Over the years through tears, and sacrifice I often wondered if it all mattered. Kneeling beside their beds, praying over their tiny bodies snuggled beneath the blankets I prayed for God to accept my personal sacrifices for their good.

All mothers make some sacrifices for the children. Some make more than others, but all mothers make a sacrifice. Simply accepting the life within our bodies as a blessing and agreeing to be a co-creator with God to bring new life into the world is a tremendous sacrifice. A woman is risking her very life being pregnant. Pregnancy is dangerous business even with all the advances in medicine.

A woman's body is never quite the same after she gives birth. I know I earned my tiger stripes (stretch marks). Scars from C-sections, shifts in hormones, a myriad of changes all beyond your control confront you in pregnancy. 

I loved every moment of breastfeeding. I loved the extension of that private connection I felt during pregnancy that only nourishing my baby from my own body could create. Each every pregnancy was high risk. With my last delivery I survived by grace alone. 

I chose to be a mother. To make motherhood my life's work. While it's not all I do, or the only thing which defines me as a person or a woman, it is what defines me most. 

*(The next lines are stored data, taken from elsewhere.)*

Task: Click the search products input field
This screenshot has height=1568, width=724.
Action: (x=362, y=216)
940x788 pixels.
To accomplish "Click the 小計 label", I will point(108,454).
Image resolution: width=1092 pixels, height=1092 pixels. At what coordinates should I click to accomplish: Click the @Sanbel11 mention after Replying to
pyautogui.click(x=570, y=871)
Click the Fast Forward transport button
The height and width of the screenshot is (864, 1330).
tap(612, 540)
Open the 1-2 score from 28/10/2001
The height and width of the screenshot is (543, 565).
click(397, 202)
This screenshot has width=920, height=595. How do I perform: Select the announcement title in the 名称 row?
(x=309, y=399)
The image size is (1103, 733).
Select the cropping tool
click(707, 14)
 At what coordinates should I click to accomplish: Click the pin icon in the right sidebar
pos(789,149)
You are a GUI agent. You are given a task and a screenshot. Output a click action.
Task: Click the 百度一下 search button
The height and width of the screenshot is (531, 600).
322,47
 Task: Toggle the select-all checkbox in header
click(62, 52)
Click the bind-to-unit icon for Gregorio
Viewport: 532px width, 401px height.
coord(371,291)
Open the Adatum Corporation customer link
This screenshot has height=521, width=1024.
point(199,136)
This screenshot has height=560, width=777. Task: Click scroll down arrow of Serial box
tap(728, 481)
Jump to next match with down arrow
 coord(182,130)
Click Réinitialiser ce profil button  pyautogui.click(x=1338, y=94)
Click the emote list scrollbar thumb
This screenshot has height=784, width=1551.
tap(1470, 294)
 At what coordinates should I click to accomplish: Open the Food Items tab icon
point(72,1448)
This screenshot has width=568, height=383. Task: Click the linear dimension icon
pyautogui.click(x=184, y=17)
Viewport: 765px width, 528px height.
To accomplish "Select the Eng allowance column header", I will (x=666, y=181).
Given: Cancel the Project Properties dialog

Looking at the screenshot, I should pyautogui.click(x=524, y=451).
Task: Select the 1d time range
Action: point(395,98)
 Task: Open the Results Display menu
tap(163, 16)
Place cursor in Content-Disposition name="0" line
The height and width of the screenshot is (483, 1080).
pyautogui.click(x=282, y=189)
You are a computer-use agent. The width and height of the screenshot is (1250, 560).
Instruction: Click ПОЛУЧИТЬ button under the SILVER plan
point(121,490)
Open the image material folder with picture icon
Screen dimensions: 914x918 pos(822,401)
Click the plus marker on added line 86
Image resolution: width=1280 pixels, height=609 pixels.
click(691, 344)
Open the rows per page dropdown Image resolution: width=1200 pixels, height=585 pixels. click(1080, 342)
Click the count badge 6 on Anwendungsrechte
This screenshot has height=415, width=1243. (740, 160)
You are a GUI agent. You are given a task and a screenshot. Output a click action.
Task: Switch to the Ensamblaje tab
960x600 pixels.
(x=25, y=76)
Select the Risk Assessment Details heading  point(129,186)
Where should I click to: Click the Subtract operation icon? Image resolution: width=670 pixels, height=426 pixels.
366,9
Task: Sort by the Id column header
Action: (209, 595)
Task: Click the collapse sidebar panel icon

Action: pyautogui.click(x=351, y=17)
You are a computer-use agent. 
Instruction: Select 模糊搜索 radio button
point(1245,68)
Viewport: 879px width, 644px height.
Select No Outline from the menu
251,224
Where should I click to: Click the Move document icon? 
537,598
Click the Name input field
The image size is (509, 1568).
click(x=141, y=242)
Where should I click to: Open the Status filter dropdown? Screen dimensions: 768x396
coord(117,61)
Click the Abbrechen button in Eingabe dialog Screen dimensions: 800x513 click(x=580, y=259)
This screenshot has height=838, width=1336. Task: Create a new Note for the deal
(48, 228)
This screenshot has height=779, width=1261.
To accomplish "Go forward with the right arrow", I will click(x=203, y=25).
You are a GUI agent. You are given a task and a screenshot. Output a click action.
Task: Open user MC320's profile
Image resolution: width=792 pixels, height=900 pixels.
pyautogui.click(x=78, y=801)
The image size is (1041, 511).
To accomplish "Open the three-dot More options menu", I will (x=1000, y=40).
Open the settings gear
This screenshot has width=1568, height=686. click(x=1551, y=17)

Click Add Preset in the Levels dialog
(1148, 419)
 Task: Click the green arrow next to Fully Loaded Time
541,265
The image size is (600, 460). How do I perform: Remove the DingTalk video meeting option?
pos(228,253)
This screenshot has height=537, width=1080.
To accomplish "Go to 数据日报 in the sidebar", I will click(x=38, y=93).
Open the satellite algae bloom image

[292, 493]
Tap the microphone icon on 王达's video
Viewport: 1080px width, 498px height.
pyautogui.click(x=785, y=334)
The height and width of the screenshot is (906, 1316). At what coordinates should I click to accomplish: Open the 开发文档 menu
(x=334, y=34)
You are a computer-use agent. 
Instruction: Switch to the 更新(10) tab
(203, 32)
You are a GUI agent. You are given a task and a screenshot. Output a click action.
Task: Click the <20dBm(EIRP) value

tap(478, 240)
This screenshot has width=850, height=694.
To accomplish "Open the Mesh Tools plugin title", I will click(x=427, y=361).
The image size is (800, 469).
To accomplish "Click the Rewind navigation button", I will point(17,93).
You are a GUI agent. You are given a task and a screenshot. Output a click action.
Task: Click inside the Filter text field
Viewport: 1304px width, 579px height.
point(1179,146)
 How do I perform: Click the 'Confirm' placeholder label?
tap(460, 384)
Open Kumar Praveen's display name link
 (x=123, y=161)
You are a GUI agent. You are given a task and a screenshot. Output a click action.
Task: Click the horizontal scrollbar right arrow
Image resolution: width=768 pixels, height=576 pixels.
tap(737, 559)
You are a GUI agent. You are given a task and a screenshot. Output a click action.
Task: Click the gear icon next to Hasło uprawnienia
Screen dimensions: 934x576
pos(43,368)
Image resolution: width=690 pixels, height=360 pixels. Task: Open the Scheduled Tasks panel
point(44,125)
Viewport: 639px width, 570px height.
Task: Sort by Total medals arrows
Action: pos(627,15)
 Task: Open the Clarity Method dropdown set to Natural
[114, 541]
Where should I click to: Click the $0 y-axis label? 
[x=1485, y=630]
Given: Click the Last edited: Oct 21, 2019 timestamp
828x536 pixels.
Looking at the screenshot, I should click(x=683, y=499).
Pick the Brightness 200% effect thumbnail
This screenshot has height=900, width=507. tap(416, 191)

When my oldest child was only 2 years old I was scouted and had the privilege of discussing a potential recording contract. Please understand this horse never left the starting gate. The discussion was largely over before it began. You don't just walk into a studio. What you do is hit the road. You pack up a van and a band and you play every dive they book you into for months and months. You gel as a band, you write music, you pay dues, and learn to work a crowd and a room. I knew this but I wanted to know, just for me, that I was good enough to be considered. I was. I would not however leave my child to chase down the dreams of my own childhood. Not for any amount of money, or ego, or fame would I have traded the time I spent with him during his most formative years. Not to go play in dive bars for half drunk people in bars all over the midwest. As I think about it, I actually do laugh out loud. 

I would be vetted again a few years later when my middle child was just one. And again, not interested.  Loving work, earning money, and having a drive to be the best at whatever I am tackling may not seem like a great fit, for being a stay at home mom.